**Your objective**
Please reproduce the entries below exactly from the line holding "You are a GUI" through the last line, both included, and omit any pictures.

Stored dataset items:
*****
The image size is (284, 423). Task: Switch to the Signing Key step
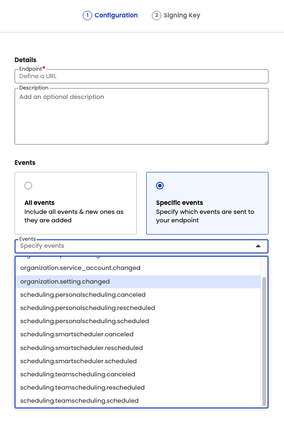(181, 16)
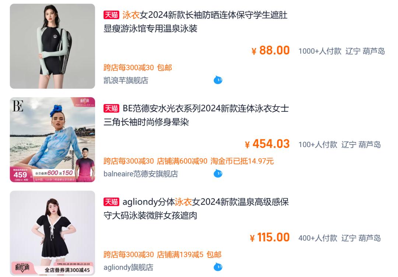This screenshot has height=277, width=398.
Task: Click the 天猫 badge on the first listing
Action: point(111,15)
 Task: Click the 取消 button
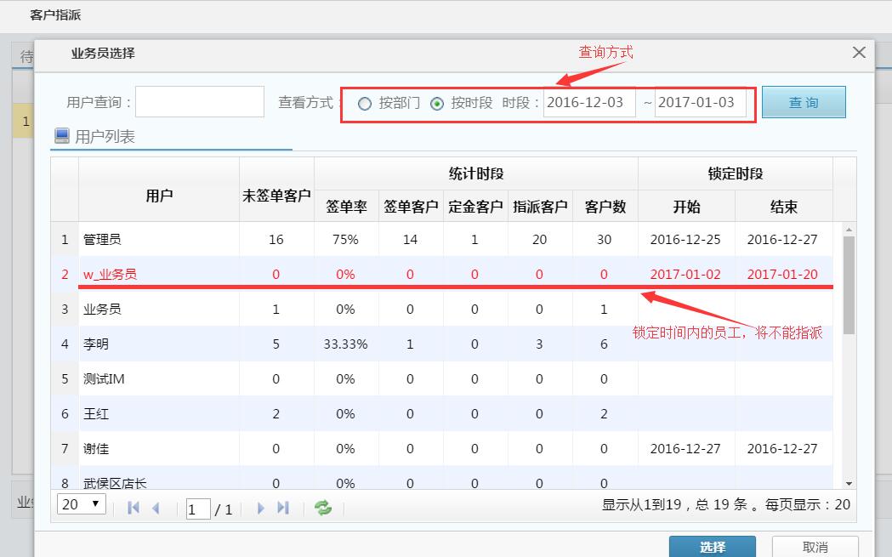pyautogui.click(x=816, y=547)
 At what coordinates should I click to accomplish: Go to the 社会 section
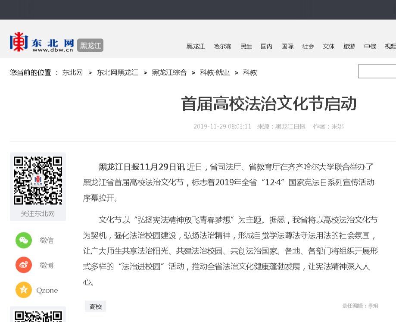pyautogui.click(x=308, y=47)
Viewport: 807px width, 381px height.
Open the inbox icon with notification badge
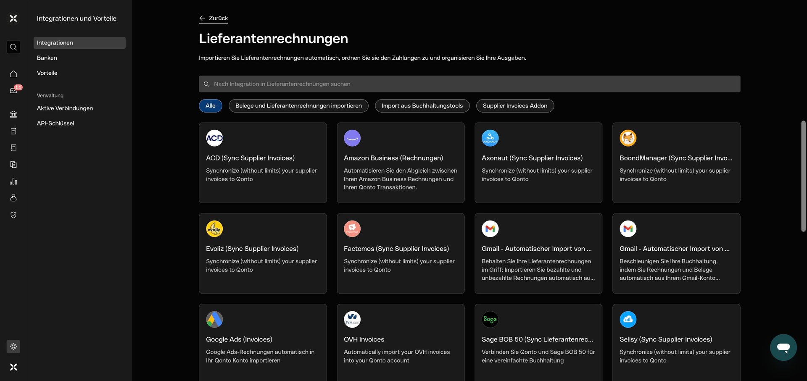click(13, 91)
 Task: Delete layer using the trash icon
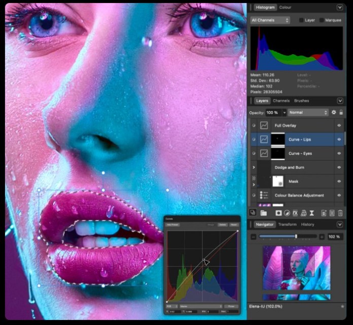(340, 213)
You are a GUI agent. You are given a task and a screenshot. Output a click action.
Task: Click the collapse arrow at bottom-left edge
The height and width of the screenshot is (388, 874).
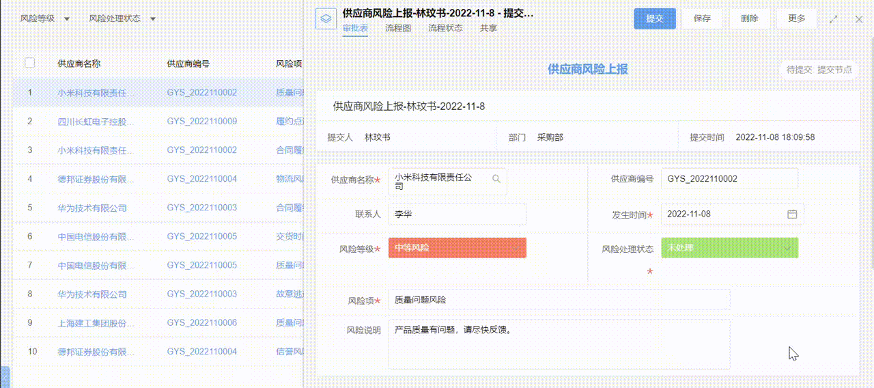point(5,376)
*****
**Task response**
You are a GUI agent. You are given a task and a screenshot. Output a click action.
Task: Click the collapse arrow at bottom-left edge
The height and width of the screenshot is (388, 874).
point(5,376)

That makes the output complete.